The ambassador and I might have gone back and forth in this spirit — sharply disagreeing but remaining civil in tone — for some time. But another member of the list-serve, an Arab-American academic chimed in. He said he was becoming “increasingly uncomfortable with the assumptions considered legitimate within certain circles of the D.C. security community — particularly those of Cliff.”

“It does not particularly scare me to have ‘NASCAR dads’ or ‘hockey moms’ fear and loathe something they have little or no direct contact with, namely Islam, Muslims, and the Islamic World,” he wrote. “Since I’ve come to assume such dangerous naiveté in recent years, I usually wander around these United States gently jesting with their fears over beers while kvetching about my precious New Orleans Saints.
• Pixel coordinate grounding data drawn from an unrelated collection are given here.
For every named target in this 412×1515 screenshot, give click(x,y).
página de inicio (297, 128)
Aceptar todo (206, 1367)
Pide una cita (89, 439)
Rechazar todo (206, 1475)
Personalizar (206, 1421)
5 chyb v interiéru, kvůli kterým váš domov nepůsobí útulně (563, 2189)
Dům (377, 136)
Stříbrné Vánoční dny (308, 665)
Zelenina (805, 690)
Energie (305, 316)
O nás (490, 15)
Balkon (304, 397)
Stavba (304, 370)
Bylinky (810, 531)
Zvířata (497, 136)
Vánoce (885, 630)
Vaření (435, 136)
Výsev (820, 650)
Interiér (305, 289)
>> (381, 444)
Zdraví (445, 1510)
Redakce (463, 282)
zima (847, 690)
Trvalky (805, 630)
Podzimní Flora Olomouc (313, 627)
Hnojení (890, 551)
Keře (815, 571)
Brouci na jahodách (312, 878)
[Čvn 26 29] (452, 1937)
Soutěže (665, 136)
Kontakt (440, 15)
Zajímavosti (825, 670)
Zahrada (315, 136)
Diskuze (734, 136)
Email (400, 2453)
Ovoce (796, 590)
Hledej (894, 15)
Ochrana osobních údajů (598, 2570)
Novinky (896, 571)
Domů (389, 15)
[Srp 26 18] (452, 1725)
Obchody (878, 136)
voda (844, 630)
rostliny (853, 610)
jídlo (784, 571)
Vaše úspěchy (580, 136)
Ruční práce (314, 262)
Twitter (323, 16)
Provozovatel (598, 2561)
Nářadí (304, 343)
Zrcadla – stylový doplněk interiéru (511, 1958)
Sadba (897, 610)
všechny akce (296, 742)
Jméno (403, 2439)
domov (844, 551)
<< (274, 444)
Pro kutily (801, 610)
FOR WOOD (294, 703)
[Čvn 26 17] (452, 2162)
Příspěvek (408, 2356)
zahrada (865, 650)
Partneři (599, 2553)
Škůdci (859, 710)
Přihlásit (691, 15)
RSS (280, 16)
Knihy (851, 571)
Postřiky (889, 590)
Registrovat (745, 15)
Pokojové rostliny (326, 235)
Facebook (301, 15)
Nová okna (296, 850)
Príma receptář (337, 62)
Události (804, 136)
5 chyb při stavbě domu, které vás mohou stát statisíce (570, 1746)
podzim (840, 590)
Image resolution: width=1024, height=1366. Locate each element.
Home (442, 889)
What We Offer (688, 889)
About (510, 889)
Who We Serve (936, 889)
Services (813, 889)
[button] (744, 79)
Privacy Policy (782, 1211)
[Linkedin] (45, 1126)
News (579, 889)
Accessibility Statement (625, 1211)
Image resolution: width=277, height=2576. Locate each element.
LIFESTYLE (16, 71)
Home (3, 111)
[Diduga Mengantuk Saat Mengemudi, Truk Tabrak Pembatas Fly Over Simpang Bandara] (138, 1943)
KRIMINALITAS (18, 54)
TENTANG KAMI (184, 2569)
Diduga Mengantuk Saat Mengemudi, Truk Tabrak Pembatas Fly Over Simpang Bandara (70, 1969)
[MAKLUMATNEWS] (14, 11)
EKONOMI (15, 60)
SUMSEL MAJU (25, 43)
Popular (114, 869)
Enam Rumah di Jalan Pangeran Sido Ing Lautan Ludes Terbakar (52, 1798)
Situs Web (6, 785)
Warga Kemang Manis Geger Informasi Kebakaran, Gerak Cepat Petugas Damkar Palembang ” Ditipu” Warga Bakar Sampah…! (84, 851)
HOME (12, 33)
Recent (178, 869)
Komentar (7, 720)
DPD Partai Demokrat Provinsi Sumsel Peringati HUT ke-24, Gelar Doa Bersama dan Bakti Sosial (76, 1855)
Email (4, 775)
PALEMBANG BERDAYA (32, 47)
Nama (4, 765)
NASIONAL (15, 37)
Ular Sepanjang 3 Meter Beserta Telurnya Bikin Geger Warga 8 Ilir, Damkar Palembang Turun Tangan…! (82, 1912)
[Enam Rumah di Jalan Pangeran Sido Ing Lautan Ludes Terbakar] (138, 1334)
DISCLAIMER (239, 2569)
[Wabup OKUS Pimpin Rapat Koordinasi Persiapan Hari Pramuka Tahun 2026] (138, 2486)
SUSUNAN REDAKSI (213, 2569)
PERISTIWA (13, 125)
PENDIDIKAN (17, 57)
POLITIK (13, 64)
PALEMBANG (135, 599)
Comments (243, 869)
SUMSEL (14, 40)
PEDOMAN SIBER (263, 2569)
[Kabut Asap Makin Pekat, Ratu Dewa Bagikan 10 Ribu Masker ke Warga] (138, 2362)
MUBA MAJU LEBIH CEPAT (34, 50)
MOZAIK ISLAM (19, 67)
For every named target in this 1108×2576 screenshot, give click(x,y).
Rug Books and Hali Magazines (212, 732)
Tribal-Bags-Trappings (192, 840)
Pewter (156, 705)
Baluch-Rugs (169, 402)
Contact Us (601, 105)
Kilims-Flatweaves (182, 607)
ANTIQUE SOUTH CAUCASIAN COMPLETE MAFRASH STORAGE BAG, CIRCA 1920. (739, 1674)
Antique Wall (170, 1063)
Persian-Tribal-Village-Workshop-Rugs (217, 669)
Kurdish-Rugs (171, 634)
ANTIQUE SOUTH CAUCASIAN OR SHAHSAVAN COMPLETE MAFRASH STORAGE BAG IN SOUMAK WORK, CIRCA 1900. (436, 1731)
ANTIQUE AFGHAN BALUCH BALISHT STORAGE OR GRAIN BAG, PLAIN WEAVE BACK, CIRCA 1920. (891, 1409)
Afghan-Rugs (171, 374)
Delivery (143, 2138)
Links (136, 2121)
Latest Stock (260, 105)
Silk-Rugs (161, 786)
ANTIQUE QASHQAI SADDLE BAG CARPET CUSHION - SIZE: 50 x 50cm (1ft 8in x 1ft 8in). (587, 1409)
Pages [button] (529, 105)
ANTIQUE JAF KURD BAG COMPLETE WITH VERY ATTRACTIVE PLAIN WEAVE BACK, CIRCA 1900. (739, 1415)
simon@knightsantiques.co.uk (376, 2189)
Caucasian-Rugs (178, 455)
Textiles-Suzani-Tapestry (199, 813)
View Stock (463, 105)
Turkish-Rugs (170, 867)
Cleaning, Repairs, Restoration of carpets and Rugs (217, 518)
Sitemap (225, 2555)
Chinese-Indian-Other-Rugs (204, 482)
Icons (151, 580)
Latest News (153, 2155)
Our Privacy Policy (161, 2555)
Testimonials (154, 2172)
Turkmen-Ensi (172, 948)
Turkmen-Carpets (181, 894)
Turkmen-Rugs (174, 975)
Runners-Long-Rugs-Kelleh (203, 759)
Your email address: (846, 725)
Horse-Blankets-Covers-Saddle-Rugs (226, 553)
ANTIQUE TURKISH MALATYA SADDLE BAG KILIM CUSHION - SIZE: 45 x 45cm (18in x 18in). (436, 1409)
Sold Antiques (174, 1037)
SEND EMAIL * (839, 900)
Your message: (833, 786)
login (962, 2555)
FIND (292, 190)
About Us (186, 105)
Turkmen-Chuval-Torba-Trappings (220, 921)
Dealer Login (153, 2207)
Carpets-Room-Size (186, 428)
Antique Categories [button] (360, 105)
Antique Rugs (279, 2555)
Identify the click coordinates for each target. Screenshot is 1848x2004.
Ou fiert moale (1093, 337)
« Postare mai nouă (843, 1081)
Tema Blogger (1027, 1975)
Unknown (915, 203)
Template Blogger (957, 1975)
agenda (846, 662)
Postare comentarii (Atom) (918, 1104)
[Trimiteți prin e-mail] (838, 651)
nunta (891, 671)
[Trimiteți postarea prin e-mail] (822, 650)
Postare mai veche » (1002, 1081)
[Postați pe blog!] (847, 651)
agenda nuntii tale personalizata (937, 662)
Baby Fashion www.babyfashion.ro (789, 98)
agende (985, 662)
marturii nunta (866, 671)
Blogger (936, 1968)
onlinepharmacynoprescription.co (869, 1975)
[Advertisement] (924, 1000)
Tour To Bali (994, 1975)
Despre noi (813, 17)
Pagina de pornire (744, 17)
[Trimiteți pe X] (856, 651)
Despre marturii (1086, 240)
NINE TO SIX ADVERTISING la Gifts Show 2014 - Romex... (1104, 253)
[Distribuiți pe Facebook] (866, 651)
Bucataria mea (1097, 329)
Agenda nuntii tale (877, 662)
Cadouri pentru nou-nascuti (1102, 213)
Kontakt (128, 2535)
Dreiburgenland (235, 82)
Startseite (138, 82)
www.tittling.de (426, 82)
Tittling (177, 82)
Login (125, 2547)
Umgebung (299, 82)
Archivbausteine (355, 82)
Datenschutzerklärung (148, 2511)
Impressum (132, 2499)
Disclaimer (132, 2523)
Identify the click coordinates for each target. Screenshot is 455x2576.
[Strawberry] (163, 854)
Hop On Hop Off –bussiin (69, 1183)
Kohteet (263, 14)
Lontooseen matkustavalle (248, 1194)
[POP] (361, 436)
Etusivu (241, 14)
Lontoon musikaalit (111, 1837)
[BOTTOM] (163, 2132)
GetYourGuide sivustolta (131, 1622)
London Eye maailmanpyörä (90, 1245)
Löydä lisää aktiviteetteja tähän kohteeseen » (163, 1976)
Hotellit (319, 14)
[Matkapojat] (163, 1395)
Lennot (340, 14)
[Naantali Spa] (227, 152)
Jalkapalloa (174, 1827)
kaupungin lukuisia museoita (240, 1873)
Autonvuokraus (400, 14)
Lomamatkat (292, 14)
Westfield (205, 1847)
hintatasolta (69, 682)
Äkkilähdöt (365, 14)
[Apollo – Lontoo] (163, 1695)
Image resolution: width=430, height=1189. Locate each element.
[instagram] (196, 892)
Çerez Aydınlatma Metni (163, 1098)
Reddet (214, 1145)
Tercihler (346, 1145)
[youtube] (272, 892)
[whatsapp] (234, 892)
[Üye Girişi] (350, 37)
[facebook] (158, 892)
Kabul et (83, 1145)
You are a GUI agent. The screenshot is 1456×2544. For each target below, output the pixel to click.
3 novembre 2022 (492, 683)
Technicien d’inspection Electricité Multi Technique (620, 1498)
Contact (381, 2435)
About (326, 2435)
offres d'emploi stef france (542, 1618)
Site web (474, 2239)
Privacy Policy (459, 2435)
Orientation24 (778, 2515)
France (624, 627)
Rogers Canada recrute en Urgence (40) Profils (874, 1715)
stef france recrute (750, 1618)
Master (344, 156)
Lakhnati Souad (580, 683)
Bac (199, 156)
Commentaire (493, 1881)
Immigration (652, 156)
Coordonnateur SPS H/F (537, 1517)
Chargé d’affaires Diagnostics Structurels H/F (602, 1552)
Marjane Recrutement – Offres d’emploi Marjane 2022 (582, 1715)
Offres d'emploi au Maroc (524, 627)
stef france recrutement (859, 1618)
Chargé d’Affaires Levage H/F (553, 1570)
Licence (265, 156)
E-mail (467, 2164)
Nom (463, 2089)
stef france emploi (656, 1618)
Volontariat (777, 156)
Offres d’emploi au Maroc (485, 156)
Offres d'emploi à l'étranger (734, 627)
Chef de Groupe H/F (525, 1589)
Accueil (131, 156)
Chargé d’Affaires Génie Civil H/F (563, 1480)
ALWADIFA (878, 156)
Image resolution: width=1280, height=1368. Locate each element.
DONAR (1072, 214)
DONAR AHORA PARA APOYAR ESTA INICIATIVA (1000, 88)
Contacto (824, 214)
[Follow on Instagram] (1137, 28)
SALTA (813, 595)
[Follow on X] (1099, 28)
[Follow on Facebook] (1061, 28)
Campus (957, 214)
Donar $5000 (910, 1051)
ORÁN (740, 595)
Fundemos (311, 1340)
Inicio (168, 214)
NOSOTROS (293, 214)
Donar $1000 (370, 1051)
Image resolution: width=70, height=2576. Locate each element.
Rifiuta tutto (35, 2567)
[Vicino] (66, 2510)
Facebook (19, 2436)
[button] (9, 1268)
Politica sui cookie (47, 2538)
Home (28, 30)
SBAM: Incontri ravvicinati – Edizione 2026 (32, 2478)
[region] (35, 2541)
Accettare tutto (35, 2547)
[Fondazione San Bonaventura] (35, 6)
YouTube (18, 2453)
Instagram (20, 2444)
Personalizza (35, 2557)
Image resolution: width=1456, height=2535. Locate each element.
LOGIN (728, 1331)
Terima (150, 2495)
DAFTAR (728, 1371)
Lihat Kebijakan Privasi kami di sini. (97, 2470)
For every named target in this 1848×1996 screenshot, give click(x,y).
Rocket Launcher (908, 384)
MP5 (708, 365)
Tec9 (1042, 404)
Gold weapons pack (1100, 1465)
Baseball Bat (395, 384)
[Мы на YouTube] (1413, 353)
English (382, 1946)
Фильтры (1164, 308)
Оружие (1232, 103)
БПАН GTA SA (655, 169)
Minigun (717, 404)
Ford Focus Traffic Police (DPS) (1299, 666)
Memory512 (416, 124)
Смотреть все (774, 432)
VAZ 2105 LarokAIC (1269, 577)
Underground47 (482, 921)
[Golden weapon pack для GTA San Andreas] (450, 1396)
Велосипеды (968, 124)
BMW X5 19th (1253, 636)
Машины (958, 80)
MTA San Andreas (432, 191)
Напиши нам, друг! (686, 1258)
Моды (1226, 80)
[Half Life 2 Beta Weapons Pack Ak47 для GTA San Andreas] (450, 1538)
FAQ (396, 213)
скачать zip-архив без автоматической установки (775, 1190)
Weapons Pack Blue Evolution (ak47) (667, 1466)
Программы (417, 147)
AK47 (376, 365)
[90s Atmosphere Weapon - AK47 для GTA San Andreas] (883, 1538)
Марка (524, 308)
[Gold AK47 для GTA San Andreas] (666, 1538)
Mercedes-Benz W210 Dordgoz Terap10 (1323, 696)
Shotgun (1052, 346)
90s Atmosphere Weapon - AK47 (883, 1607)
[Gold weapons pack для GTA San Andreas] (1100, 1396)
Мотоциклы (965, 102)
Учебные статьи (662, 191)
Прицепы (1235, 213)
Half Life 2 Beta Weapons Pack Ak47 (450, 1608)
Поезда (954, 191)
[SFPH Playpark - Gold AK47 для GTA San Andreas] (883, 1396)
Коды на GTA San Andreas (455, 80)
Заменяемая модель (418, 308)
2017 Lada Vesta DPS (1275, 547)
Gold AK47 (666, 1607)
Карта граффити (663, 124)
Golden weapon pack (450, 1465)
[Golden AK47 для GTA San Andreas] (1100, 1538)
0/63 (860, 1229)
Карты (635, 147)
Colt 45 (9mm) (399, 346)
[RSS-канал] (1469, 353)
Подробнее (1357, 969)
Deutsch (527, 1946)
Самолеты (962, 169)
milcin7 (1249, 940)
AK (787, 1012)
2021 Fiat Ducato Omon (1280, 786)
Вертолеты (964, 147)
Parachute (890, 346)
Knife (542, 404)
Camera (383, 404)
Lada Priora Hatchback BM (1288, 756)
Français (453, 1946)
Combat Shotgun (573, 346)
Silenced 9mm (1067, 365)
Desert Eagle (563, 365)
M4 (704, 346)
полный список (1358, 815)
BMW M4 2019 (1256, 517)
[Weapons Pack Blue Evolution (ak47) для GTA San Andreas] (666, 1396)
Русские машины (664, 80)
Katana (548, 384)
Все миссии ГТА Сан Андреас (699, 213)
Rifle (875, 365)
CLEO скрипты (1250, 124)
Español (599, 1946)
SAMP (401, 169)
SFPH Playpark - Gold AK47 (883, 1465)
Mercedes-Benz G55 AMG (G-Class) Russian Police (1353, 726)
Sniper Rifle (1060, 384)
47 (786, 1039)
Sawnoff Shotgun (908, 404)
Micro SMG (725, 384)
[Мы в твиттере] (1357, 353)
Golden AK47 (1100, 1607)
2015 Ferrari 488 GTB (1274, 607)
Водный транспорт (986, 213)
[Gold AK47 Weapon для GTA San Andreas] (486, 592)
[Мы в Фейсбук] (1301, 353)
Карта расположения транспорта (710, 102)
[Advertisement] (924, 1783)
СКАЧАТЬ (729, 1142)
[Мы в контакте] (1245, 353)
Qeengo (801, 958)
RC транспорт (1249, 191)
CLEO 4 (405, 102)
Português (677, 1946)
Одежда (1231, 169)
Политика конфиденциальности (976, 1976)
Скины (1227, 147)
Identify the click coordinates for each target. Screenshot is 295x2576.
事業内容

However, such ill-informed opinions rattling around within a high level, peer-reviewed, vetted, well-connected, D.C.-based, and ‘elite’ group of security experts . . . is truly frightening.”

He proceeded not to address my points but to insist that to “have a respectable opinion” on this topic requires “advanced knowledge of Arabic, and attendance over an extended period of time at several different mosques throughout different sections of Saudi Arabia.”

In other words, since I don’t speak Arabic and have not spent time in Saudi mosques (and notwithstanding the fact that “infidels” are generally forbidden to do so) I should shut up.

As for Freedom House and MEMRI, he said “these sources are neither neutral nor credible.” He went on to label MEMRI “a public extension of Israeli intelligence.”

While he had “no doubt that objectionable things are on occasion said within certain mosques in Saudi Arabia,” he added that he was certain “objectionable things are said in certain churches, synagogues, and mosques in the United States.”

“As an American who would be lazily placed in the box of ‘Muslim’ should this country ever erupt in ethno-sectarian violence of the sort that we’ve visited upon Iraq” — by “we” he means Americans, of course — “I fear this extremism far more than that sometimes in evidence in Saudi Arabia.”

He said, too: “I feel fortunate to be a member of this list-serve, as I feel it would provide something of an early warning should a quick drive to the border and application for refugee asylum in another country ever prove necessary in the future to save myself and my family.”

I haven’t space here for my entire reply, but I did tell him that while he was free to play the victim and fear American Christians, Jews, and NASCAR fans, “until these folks are issuing death threats and hijacking jets and slamming them into skyscrapers such moral equivalence is ludicrous, outrageous, and insulting to the intelligence.”

If any members of the list-serve agreed with me, they kept it to themselves. Indeed, the ambassador scolded me for having “gone too far.” Is there a threat to free speech in their acquiescence to the charge that it is not “legitimate” to criticize the hate speech emanating from Saudi Arabia — home of 15 of the 19 terrorists who attacked us on 9/11, a country whose oil-rich citizens continue to fund terrorism around that world? You’re entitled to make up your own mind — for now at least.